Aeschylus, in his trilogy Prometheus, added various new features to it, for, according to him, Prometheus himself is an immortal god, the friend of the human race, the giver of fire, the inventor of the useful arts, an omniscient seer, an heroic sufferer, who is overcome by the superior power of Zeus, but will not bend his inflexible mind. Although he himself belonged to the Titans, he is nevertheless represented as having assisted Zeus against the Titans (Prom. 218), and he is further said to have opened the head of Zeus when the latter gave birth to Athena (Apollod. i. 3. § 6). But when Zeus succeeded to the kingdom of heaven, and wanted to extirpate the whole race of man, the place of which he proposed to give to quite a new race of beings, Prometheus prevented the execution of the scheme, and saved the human race from destruction (Prom. 228, 233). He deprived them of their knowledge of the future, and gave them hope instead (248, &c.).
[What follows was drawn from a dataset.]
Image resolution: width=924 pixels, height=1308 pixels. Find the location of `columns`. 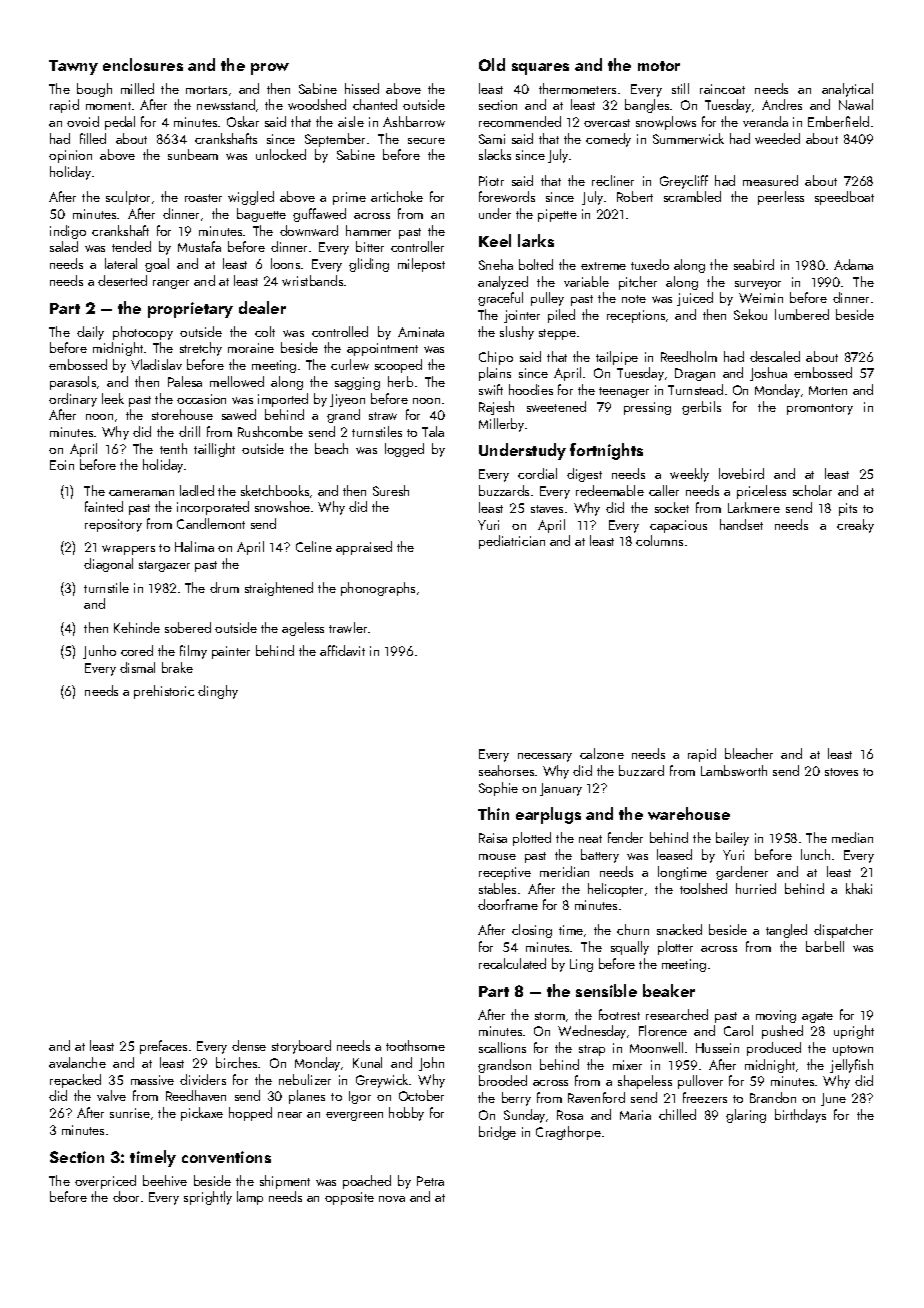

He further taught them the use of fire, made them acquainted with architecture, astronomy, mathematics, the art of writing, the treatment of domestic animals, navigation, medicine, the art of prophecy, working in metal, and all the other arts
The story is a treasure trove of symbolism, refracting countless meanings of fire, as love, lust, spirit, life, passion, art, imagination, freedom, revolution and – firing the mind – creativity. Fire as God, knowledge, truth, glow of divine comfort, or blaze of divine fury. Fire as source of warmth, light, culture, nourishment (‘calories’), technology, invention and science, but also the firing squad. Fire can purify, regenerate and destroy. The symbolism ranges from sexual (flame is vertical, rises from a spark, is created by rubbing), to theological: humanity gets something forbidden and divine, like the fruit in Genesis, another creation story.You can read the symbolism psychologically too: it could be the story of fantasies behind rebellious adolescence. We feel helplessly vulnerable to the unjust way the world is run. A world ruler, a father, a president with a history of brutality keeps us oppressed. Anyone who tries to help is punished. But we do have fire, have hope that our secret knowledge will bring him down in the end.